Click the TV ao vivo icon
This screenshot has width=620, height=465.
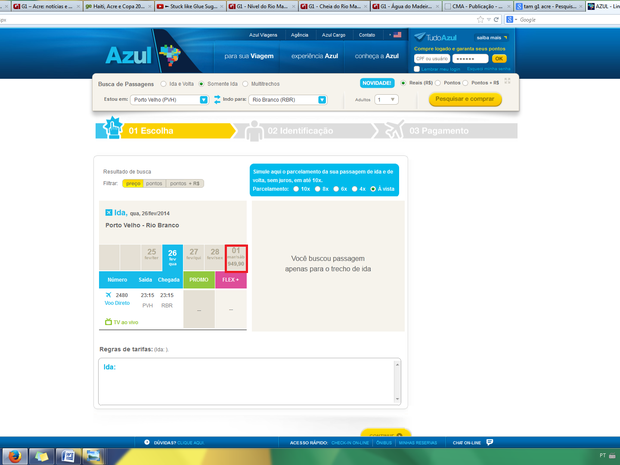click(109, 323)
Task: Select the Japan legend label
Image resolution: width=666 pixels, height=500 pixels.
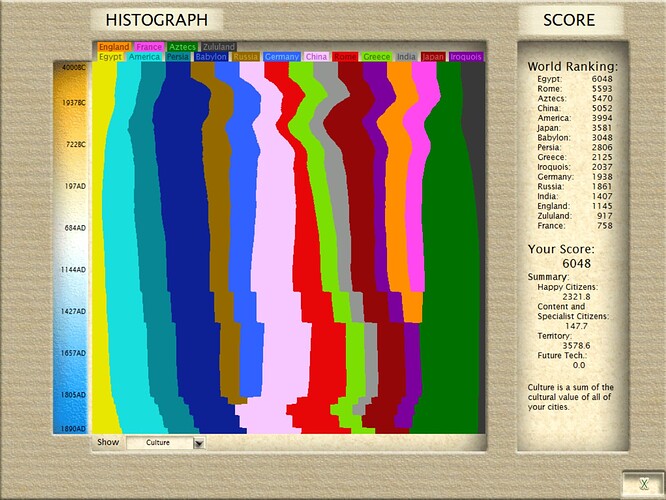Action: [x=433, y=57]
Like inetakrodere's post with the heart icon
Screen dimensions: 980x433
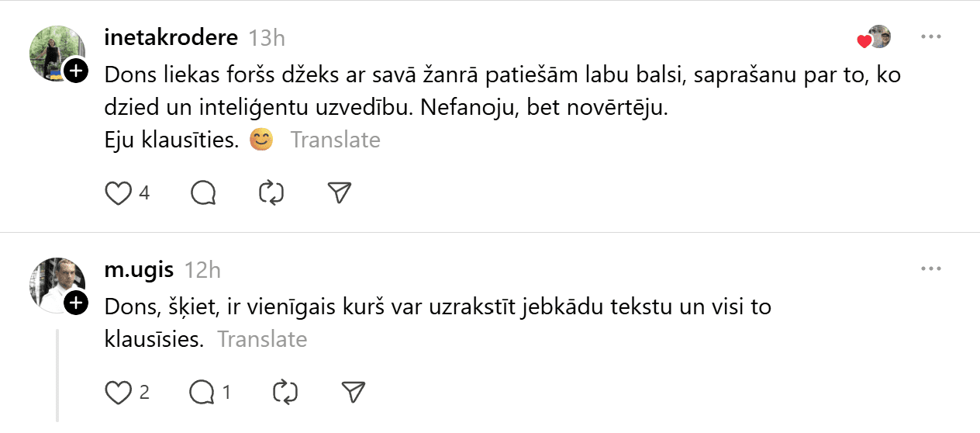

=-=-=-=-=

TASK STATEMENT:
Look over the records above and say, with no extra words, how many lines include "icon".

FINISHED TASK:
2